A non-profit organisation called Rx Laughter uses humour for healing and has recently collaborated with the University of California, Los Angeles. It has collected preliminary data on a sample of 18 children aged 7-16 years who watched funny video tapes before, during, and after a standardised pain task, which involved placing a hand in cold water. Indicators of humour—the number of laughs and smiles—were not significantly associated with severity of pain or submersion time, but the group did show significantly greater tolerance of pain while watching the funny videos than when they watched them immediately before or after the cold water task (eCAM published online 5 October 2007; doi: 10.1093/ecam/nem097).
Karl Marx made no secret of having recurrent boils. According to a paper in the British Journal of Dermatology (published online 6 November 2007; doi: 10.1111/j.1365-2133.2007.08282.x) the underlying condition was hidradenitis suppurativa, in which the large sweat glands under the arms and in the groin become blocked and inflamed, and the skin eventually becomes thickened and scarred. Marx often complained in his letters that his skin affected the output and quality of his work.
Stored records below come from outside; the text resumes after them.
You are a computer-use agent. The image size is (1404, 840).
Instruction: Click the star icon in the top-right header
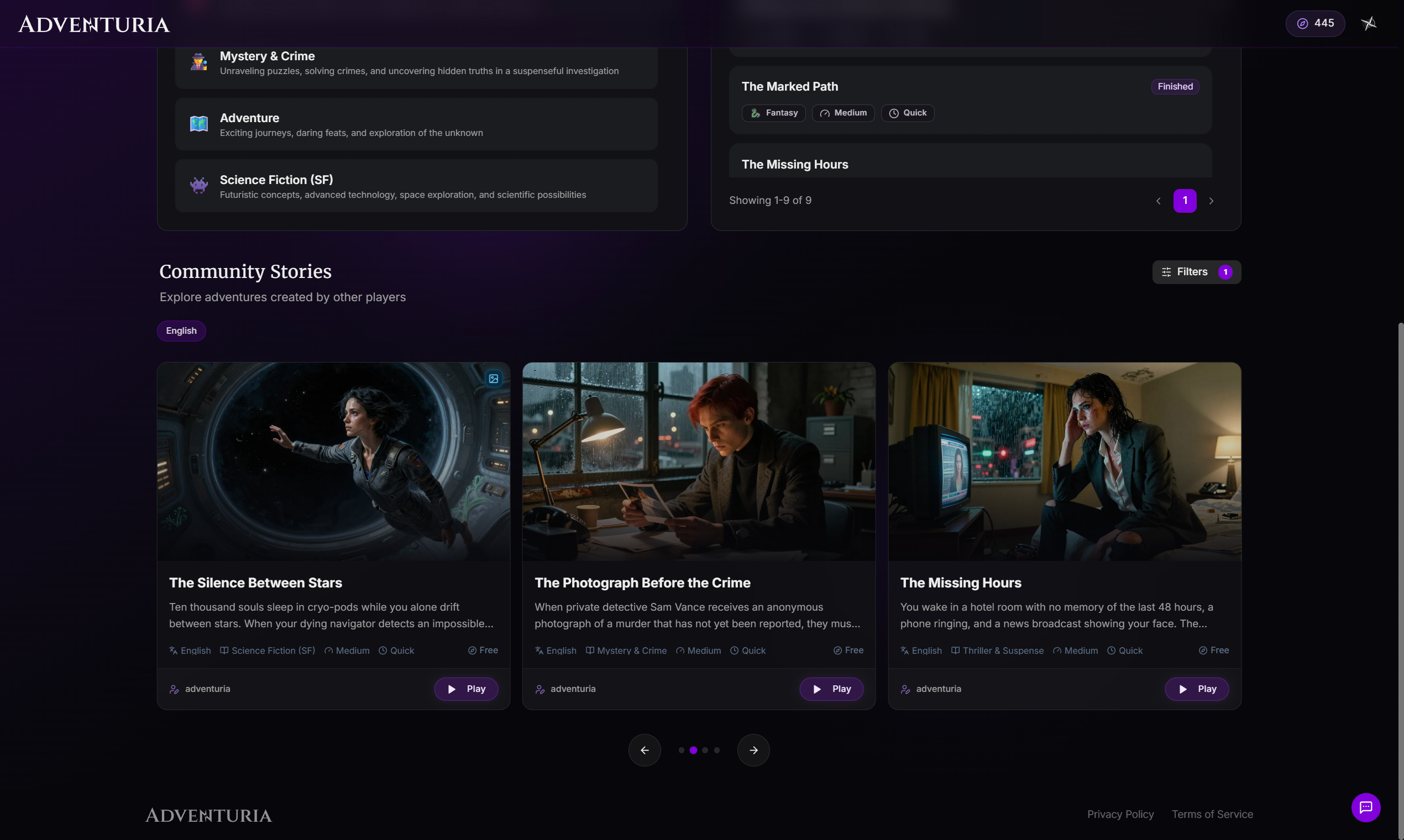click(x=1368, y=23)
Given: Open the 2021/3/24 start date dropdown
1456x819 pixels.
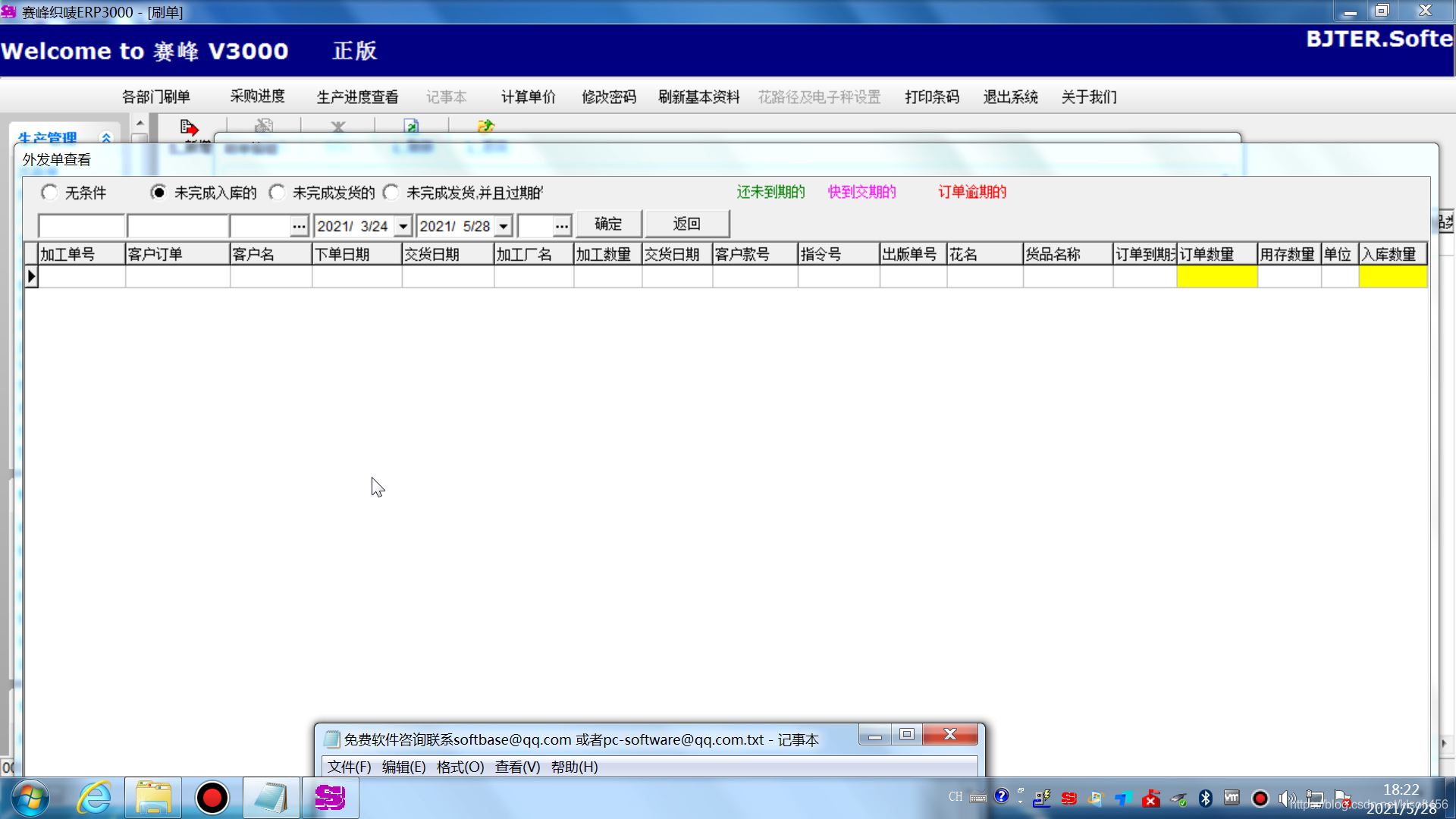Looking at the screenshot, I should 402,226.
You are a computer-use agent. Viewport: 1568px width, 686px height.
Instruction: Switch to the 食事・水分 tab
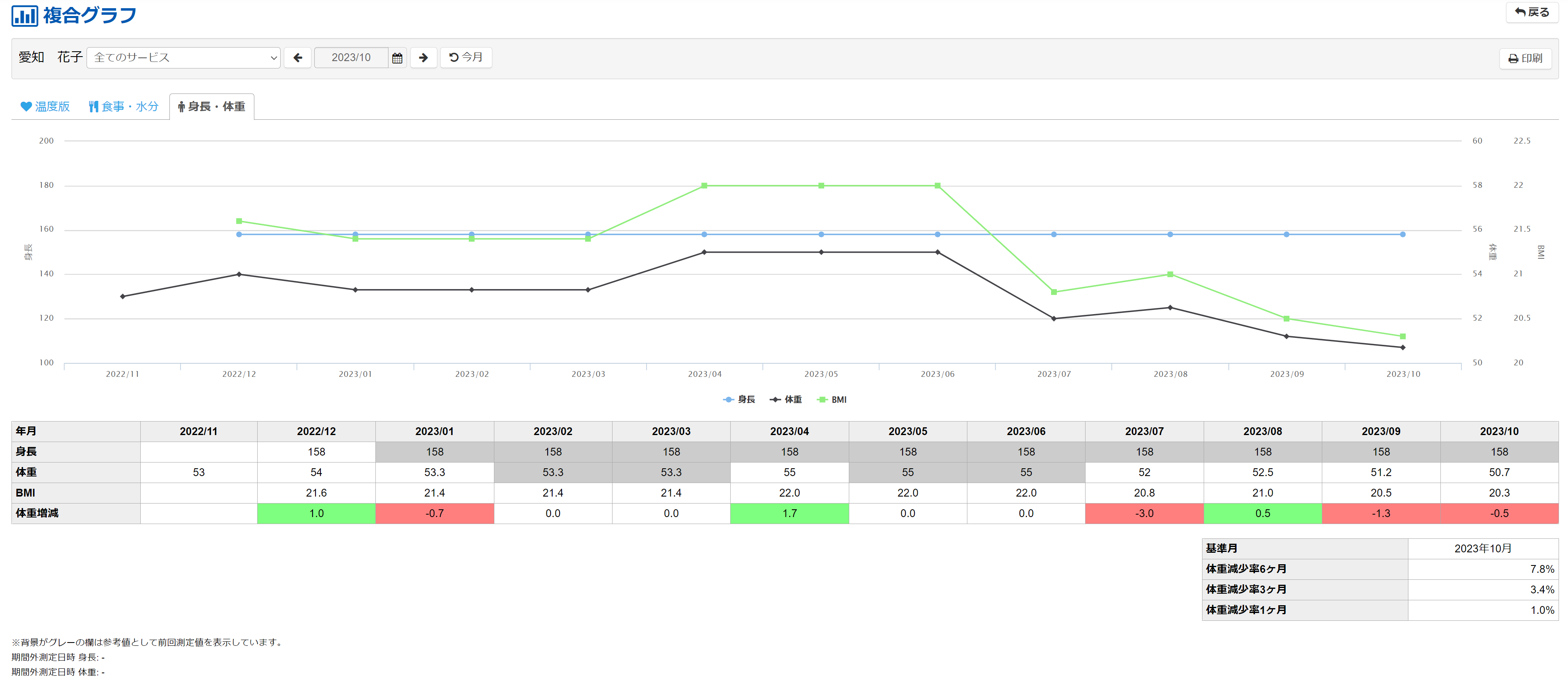click(123, 107)
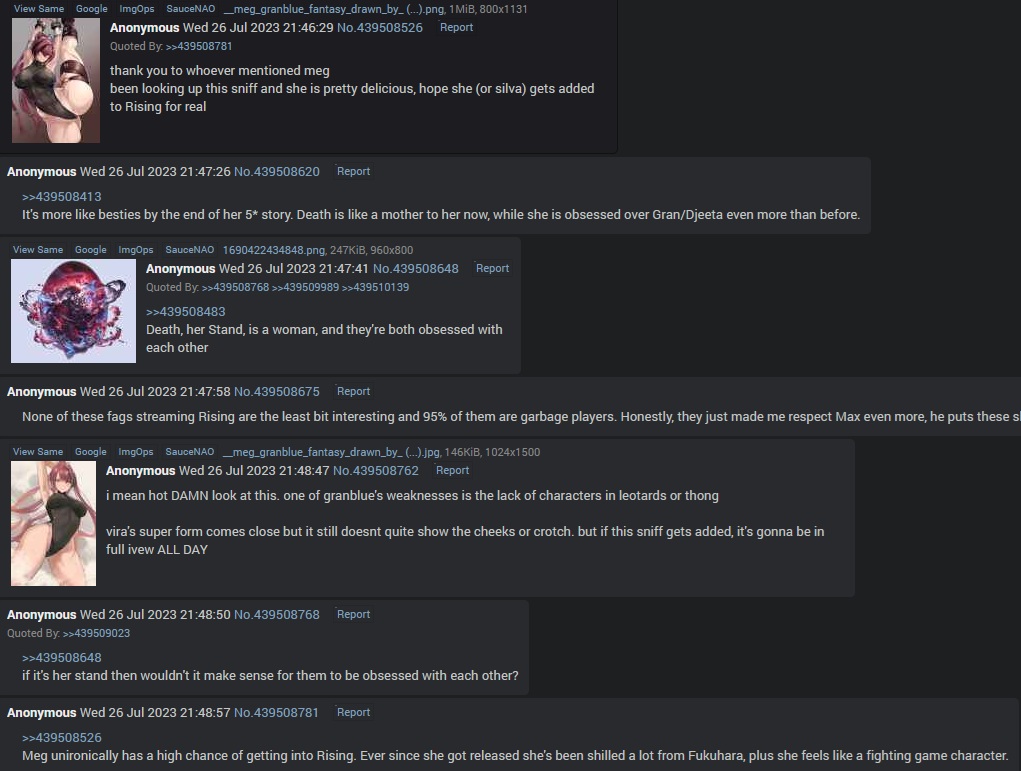Image resolution: width=1021 pixels, height=771 pixels.
Task: Click quoted-by link >>439509989
Action: (305, 287)
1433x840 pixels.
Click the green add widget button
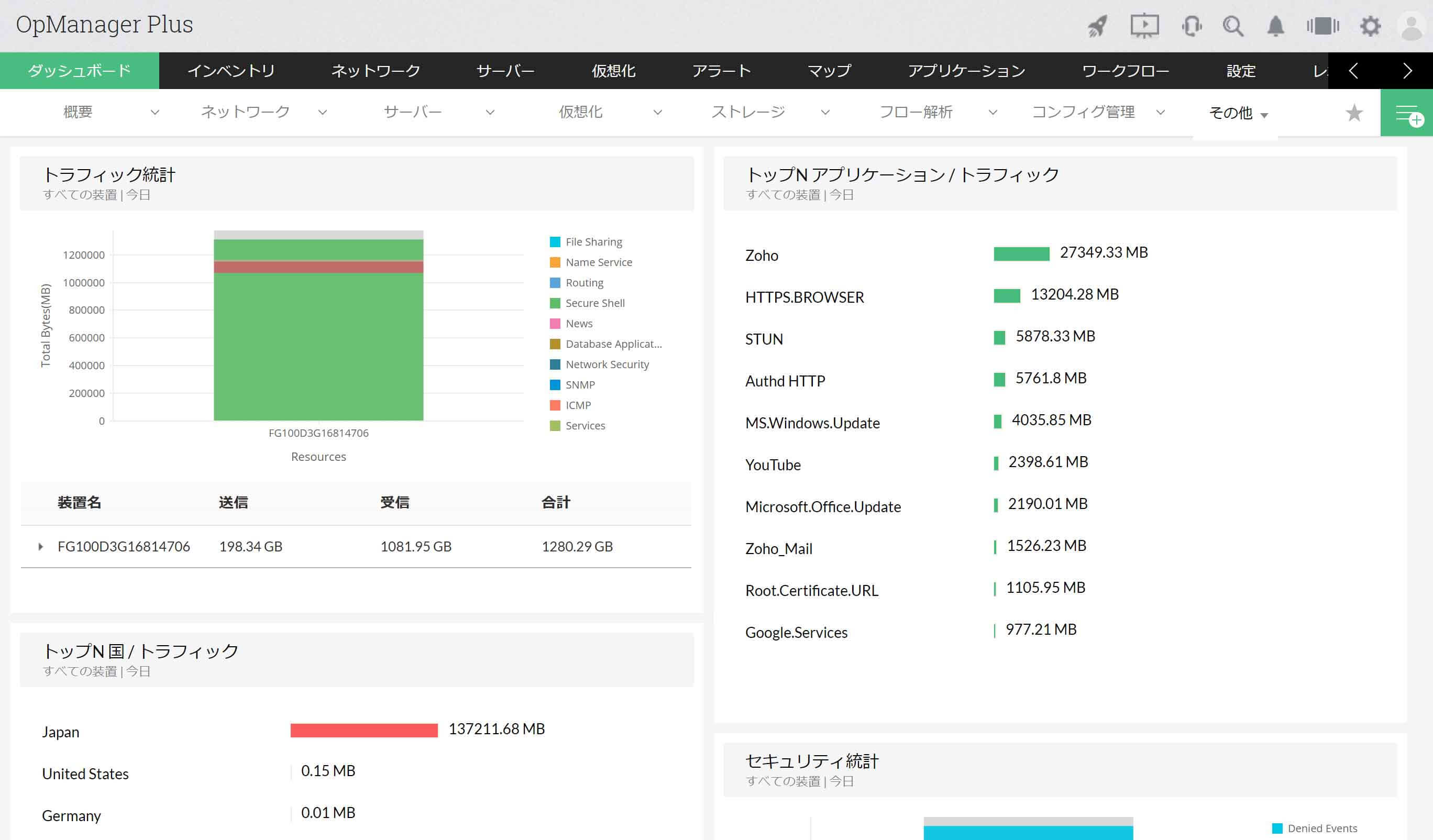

Hidradenitis suppurativa probably contributed to his poverty and to his frankly admitted low self esteem and self loathing.
It's the waiting and the aftermath of undergoing electroconvulsive therapy (ECT) that upsets patients, rather than the actual treatment itself (Psychiatric Bulletin (2007;31:414-17; doi: 10.1192/pb.bp.107.014860). Over 65% of the 389 patients surveyed at centres accredited for ECT said that they found the staff friendly and reassuring, and many commented that this put them at their ease before receiving treatment. But many reported that the waiting and post-recovery areas left a lot to be desired.
The patients' information page in Clinical Diabetes (2007;25:144; doi: 10.2337/diaclin.25.4.144) offers an aspect of living with diabetes that is often forgotten. Doctors focus in on diet, HbA1c, and cholesterol levels and blood pressure; patients are left with all the emotions: “Diabetes creates many feelings—sadness, anger, fear, and frustration, to name just a few. Although these feelings can affect your diabetes and how you care for it, you may not know how to talk with your doctor about these feelings.” Whether doctors know how to listen is another question altogether.